Susan Dudley reflects on three new books and their authors’ thoughts on creative destruction. A slice:

Economic freedom and market forces not only incentivize innovation but allow failure, while governments often perpetuate failure by protecting incumbents. And, as Schumpeter showed us, failure is a necessary part of the innovation process.

My intrepid Mercatus Center colleague, Veronique de Rugy, isn’t buying many ‘conservatives’ criticisms of the “No Kings” protests. A slice:

When House Speaker Mike Johnson lashed out at last weekend’s “No Kings” rallies soon to arrive on Washington’s National Mall, he reached for an old conservative refrain: “They hate capitalism. They hate our free enterprise system.”
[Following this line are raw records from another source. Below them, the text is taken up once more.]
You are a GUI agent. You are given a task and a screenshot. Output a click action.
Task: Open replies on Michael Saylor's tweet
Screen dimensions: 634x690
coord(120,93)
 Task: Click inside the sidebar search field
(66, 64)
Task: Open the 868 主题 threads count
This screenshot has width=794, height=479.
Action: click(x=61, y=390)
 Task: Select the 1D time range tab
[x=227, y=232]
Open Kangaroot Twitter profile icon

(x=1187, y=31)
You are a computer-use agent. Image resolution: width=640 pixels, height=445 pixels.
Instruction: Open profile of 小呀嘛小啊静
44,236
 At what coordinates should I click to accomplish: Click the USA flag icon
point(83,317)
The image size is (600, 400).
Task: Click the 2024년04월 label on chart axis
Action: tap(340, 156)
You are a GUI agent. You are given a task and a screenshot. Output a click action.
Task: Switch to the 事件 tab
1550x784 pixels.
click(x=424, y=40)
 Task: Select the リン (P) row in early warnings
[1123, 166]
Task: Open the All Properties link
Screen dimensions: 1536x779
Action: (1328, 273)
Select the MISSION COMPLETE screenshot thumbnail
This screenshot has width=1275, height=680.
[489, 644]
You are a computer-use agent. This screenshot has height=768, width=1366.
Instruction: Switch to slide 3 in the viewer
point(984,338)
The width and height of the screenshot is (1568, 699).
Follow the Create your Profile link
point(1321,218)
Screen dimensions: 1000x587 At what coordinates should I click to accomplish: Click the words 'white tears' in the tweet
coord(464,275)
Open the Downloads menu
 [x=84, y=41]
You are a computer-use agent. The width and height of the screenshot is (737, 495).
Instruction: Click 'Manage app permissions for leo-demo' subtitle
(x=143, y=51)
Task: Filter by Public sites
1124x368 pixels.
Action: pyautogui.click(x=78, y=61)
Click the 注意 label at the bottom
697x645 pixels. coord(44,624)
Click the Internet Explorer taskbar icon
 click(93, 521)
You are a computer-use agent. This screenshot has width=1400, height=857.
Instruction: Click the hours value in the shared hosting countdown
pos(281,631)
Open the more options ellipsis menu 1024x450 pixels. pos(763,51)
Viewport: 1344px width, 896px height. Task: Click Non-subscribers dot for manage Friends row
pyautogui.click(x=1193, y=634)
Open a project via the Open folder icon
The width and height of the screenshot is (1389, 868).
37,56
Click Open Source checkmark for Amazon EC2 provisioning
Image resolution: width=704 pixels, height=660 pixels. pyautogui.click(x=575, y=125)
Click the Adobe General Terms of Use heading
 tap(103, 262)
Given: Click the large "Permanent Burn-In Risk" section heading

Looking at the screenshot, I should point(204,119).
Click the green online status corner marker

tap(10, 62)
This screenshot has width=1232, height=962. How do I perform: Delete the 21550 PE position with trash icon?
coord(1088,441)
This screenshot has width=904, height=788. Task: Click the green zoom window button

I am sure he’s correct about some of the protesters. But the message rings hollow coming from a party leader that stands by as President Donald Trump does precisely what Johnson rightly decries: substituting political control for market choice and ruling by executive order.

Indeed, what began as a populist revolt against so-called elites has become a program of state ownership, price fixing and top-down industrial control.

Michael Peterson argues correctly that “an expanding, interventionist state is crushing the atmosphere of opportunity that once allowed the middle class to build itself up.” A slice:

Protectionist policies — tariffs on Chinese furniture, subsidies for domestic chipmakers, “Buy American” mandates — are building a “fortress economy” that traps sluggish growth and higher prices inside. According to the Tax Foundation, Trump’s tariffs would reduce US GDP by 0.8 percent over the next decade, translating to an average tax increase of $1,300 per US household in 2025. These estimates are understated, as they don’t account for the shrinking choices consumers face and the higher prices for substitute goods.

Trump’s latest round of tariffs on furniture alone will raise prices for millions of households, as his previous import restrictions have already done. In fact, US furniture companies, the supposed beneficiaries of these tariffs, opposed Trump’s plan, arguing that these “tariffs cannot reopen factories that no longer exist, bring back thousands of workers who retired or moved on to other industries, nor reverse the interests and inclinations of today’s younger workers, who are attracted to higher-paying trades.”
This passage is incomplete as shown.